Good job http://****************.com/smile/emthup.gif


----------



## nater (Apr 10, 2000)

*Re: (SHUMopper)*


_Quote, originally posted by *SHUMopper* »_needless to say, STICKY THIS!!!

I'm going to be adding this to the FAQ, which will be stickied...


----------



## BrunoVdub (Aug 19, 2005)

*Re: FAQ for HID / Xenon: HID bulb out, HID flickering, Relay harnesses, ... (EternalMind)*

*EternalMind*
http://****************.com/smile/emthup.gif http://****************.com/smile/emthup.gif


----------



## swartzentruber (Jun 19, 2001)

Great FAQ. I wish this had been around about a month ago when I was having an issue with my ballast. One thing I'd suggest adding, that may not be immediately obvious. If the passenger side ballast goes bad in a MKIV (at least R32), it can be changed without removing the headlight at all, just using a right angle screwdriver.


----------



## TranAndy (Feb 20, 2005)

*Re: FAQ for HID / Xenon: HID bulb out, HID flickering, Relay harnesses, ... (EternalMind)*

Good info!


----------



## Mr.Burdell (Jul 27, 2007)

*Re: FAQ for HID / Xenon: HID bulb out, HID flickering, Relay harnesses, ... (EternalMind)*

(had to type a bs comment just to add this to my watched list







probably 'cause it's archived







)


----------



## cityofallen (Feb 4, 2008)

*Re: FAQ for HID / Xenon: HID bulb out, HID flickering, Relay harnesses, ... (EternalMind)*

By adding a relay means I can't manual switch HID to off once being on stage, unless my car engine is completely shutdown. Is this correct? Because I'm experiencing this issue with my vehicle, it's almost like having day-time running light on all time if I HID light being switched on then off later in time while vehicle engine is running.


----------



## stealthMKV (Feb 11, 2008)

just an FYI.. if you want to do the single relay setup look at your local auto parts store for a premade wiring kit. I found one with a 12v 30amp fuse, its made for a fog light setup. Its got a fuse in-line too. Its setup for a switch.. but all you got to do it cut the plug for the switch and hook the hot wire (that would of hooked into the switch) to the hot line of the stock headlight cable.
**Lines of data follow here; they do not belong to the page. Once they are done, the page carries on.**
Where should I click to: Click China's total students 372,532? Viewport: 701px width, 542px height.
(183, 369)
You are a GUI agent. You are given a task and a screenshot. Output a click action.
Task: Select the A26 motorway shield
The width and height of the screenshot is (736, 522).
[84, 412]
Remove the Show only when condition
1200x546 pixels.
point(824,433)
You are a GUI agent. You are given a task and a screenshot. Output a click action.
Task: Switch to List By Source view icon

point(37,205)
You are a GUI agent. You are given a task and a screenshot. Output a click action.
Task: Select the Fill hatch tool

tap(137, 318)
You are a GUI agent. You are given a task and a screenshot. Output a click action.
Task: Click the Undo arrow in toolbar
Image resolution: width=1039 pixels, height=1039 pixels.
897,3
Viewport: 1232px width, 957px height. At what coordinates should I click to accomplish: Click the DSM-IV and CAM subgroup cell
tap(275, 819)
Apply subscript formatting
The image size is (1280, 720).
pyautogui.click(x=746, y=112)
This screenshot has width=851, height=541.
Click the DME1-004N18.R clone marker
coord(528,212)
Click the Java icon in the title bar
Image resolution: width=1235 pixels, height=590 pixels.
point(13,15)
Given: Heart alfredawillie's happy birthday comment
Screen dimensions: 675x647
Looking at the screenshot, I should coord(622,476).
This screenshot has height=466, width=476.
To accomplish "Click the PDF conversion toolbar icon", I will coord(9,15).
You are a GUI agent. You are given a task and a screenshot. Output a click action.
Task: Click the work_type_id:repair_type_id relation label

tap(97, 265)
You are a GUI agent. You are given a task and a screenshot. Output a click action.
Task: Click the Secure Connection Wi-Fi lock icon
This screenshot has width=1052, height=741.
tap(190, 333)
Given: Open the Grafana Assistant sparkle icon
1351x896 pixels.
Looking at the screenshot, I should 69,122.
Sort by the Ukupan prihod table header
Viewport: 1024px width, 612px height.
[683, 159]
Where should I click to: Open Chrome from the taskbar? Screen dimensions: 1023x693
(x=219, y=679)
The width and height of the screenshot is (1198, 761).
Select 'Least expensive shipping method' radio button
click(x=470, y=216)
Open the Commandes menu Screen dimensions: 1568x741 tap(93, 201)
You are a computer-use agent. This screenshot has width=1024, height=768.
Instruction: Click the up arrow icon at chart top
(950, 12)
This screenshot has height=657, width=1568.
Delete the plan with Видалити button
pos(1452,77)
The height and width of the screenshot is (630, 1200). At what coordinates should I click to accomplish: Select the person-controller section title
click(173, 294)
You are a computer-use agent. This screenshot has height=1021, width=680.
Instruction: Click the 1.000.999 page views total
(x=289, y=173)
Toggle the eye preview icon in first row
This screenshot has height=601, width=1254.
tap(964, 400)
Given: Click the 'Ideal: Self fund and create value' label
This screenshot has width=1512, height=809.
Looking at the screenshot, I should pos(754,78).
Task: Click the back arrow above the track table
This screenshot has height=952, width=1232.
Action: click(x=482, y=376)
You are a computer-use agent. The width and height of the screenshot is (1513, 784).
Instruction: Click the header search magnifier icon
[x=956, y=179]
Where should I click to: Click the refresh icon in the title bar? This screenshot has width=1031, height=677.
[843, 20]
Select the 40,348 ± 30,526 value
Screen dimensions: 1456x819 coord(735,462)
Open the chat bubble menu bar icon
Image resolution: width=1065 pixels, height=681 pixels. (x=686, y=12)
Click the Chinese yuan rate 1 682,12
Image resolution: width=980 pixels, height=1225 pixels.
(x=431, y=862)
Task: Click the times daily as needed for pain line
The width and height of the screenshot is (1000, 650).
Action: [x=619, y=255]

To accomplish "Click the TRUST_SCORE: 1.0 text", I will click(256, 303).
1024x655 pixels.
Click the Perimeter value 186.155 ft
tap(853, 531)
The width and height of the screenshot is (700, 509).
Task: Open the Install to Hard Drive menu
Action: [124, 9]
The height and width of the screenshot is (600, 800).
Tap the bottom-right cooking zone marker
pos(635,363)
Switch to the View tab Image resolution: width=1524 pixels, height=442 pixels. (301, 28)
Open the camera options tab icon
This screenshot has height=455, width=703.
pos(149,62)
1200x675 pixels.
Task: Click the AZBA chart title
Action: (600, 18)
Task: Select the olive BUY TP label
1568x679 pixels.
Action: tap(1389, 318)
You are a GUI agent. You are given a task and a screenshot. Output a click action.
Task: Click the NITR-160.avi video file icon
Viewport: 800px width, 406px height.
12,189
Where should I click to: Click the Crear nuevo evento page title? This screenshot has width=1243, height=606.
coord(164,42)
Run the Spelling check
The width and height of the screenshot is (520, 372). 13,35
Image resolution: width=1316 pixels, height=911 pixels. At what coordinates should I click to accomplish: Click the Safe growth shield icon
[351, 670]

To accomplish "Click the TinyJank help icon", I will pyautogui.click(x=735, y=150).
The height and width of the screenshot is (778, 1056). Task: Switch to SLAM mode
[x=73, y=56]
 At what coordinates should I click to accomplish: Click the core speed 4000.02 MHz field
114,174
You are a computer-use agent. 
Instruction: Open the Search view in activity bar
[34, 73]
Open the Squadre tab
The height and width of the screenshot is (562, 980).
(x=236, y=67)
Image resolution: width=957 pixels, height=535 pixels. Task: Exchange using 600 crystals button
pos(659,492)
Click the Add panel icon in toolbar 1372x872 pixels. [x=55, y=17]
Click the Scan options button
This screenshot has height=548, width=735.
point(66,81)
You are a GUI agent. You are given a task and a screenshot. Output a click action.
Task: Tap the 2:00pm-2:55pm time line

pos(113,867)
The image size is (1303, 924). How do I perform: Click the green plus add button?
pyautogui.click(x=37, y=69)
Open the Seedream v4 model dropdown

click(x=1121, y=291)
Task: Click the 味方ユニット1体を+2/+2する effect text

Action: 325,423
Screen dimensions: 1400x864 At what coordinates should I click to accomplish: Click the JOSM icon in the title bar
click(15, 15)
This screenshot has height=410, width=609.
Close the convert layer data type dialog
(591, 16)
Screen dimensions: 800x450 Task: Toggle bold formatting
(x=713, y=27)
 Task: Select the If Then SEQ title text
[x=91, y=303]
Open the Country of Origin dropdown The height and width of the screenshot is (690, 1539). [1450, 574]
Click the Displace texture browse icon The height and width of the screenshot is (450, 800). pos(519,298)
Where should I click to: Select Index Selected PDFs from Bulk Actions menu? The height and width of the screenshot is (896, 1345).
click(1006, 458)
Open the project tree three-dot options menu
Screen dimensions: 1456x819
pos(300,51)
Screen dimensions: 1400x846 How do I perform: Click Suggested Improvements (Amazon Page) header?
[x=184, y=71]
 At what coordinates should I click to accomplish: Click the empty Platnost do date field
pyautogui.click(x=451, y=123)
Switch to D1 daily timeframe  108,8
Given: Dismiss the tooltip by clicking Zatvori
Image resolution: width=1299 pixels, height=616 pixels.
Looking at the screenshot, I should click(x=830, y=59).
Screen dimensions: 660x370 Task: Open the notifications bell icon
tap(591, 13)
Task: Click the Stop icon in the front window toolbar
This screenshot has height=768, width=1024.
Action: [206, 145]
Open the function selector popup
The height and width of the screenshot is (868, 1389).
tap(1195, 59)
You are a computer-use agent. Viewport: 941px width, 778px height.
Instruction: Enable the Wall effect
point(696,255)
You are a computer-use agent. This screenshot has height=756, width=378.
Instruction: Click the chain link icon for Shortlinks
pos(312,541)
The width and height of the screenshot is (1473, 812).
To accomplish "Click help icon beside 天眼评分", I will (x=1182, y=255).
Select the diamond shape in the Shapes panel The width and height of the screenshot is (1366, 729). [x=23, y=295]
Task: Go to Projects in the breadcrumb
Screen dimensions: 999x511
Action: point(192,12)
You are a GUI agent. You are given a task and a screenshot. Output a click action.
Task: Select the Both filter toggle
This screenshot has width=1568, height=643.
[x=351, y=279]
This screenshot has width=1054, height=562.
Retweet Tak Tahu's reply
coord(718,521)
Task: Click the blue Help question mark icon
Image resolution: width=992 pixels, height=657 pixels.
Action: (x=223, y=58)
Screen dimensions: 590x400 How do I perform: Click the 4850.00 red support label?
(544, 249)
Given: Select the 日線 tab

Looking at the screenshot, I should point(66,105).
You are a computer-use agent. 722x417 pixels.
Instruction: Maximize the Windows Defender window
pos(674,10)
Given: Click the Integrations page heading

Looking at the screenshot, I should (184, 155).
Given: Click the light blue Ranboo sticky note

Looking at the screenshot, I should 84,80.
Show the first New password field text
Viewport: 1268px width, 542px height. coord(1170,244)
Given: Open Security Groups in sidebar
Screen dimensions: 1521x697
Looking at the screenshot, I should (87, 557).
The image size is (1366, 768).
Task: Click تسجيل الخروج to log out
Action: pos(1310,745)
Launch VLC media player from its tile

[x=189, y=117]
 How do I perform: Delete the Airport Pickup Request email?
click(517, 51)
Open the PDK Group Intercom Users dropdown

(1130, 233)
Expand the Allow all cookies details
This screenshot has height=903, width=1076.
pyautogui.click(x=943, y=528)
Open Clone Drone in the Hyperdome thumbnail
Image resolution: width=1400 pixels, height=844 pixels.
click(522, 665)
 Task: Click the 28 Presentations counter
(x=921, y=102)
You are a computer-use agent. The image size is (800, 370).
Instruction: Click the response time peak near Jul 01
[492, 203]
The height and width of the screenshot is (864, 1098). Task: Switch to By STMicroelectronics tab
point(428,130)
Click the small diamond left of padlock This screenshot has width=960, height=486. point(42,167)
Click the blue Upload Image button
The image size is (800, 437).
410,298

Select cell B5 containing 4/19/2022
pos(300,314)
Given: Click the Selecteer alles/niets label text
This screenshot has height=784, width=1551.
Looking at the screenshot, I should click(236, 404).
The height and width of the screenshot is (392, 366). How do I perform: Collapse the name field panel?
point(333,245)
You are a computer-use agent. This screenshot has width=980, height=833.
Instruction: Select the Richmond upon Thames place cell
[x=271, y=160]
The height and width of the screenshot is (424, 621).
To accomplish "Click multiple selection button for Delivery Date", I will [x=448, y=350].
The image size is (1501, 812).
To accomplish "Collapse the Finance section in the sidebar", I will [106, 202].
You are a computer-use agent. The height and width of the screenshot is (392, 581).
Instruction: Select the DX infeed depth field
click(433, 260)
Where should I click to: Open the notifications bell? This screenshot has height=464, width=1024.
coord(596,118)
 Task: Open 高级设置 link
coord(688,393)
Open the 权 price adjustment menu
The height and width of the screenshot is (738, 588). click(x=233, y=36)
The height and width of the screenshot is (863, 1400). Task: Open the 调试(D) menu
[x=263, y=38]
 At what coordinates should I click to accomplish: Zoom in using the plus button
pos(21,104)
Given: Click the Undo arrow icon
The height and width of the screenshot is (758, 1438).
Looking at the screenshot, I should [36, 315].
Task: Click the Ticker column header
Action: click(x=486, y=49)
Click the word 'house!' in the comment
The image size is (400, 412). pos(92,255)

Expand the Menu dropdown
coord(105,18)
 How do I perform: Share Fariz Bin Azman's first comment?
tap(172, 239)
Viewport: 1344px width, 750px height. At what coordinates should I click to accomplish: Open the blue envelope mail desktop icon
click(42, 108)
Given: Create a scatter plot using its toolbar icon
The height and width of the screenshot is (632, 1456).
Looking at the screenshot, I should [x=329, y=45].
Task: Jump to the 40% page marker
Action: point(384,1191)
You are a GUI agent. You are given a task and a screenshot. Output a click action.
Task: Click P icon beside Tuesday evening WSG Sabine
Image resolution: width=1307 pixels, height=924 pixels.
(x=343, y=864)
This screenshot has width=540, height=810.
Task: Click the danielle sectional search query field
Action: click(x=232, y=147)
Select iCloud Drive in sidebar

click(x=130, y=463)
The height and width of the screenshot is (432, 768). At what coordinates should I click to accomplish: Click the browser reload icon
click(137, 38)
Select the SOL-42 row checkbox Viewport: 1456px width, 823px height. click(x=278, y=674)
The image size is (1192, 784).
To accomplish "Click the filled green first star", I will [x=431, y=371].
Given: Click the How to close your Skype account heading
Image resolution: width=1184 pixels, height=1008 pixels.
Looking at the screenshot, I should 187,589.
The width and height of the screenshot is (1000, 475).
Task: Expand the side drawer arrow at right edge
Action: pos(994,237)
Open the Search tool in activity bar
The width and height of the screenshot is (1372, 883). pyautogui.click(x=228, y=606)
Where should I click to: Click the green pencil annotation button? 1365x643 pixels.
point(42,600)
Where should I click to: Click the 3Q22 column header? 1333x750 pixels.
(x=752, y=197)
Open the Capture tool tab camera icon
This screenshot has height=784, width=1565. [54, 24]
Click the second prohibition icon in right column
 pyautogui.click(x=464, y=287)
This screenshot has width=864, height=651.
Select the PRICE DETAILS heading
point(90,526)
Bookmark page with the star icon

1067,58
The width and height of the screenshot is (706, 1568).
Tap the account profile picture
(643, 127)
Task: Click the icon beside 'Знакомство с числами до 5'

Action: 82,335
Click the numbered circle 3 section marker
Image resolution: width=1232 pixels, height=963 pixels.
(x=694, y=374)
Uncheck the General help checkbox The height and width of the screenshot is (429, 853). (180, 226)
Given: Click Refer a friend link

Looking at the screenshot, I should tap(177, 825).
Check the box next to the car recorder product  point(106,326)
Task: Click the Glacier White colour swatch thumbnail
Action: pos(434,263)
The setup I bought is made by PILOT. P/N: PL-HARN3
http://www.brandsport.com/glbl-pilt-pl-harn3.html (heres a link to show it. It may need to have a 30 amp fuse instead of a 15amp.) I only paid $21 w/ tax for my kit.. so check your local store.


_Modified by stealthMKV at 3:46 PM 2-12-2008_


----------



## Gigitt (May 26, 2004)

*Re: FAQ for HID / Xenon: HID bulb out, HID flickering, Relay harnesses, ... (EternalMind)*


_Quote, originally posted by *EternalMind* »_
A typical automotive relay looks like this:








and has a pinout like this:










I got caught out on this and so I pass this info onto everyone...
Your Relay picture shows what is called a Changeover relay. Pin 87 and 87a change on or off opposite to each other. ie one is on when the other is off.
Relays come in 3 varieties...
4 pin (87)
5 pin (87/87a) Changeover
5 pin (87/87) dual output
You really only need a 4 pin relay (as your wiring diagrams show)
You will not need a 5 pin Changeover relay - it usually costs more and you cannot use pin 87a to turn on lights (unless you are switching from one light to another like flicking from low to low beam)
Getting a 5 pin dual output relay will mean you do not have to share the one 87 pin or split a wire coming off it if you want to run 2 lights from one relay. Splitting a wire means you have to have the a thicker gauge wire lead or you can join 2 wires to the quick crimp.
It is a lot easier and neater to get a relay base/socket/harness that is pre-wired and the relay just plugs in. It makes it safer as the wires are already protected against shorting from each other, but also allows you to swap relays easily if one is faulty and the wires are not left dangling about.
Horn Relay Base


----------



## MKVJET08 (Feb 12, 2008)

*Re: FAQ for HID / Xenon: HID bulb out, HID flickering, Relay harnesses, ... (EternalMind)*

im having the flickering issue on my mkv jetta, but only when the motor is on and the ebrake is down, if the motor is off and the lights are just on, it stays on perfectly and doesnt flicker at all. is this normal?
btw, im not running a relay, id like to but i just really dont understand it, im wiring illiterate lol


----------



## EternalMind (Jun 8, 2005)

*Re: FAQ for HID / Xenon: HID bulb out, HID flickering, Relay harnesses, ... (cityofallen)*


_Quote, originally posted by *cityofallen* »_By adding a relay means I can't manual switch HID to off once being on stage, unless my car engine is completely shutdown. Is this correct? Because I'm experiencing this issue with my vehicle, it's almost like having day-time running light on all time if I HID light being switched on then off later in time while vehicle engine is running.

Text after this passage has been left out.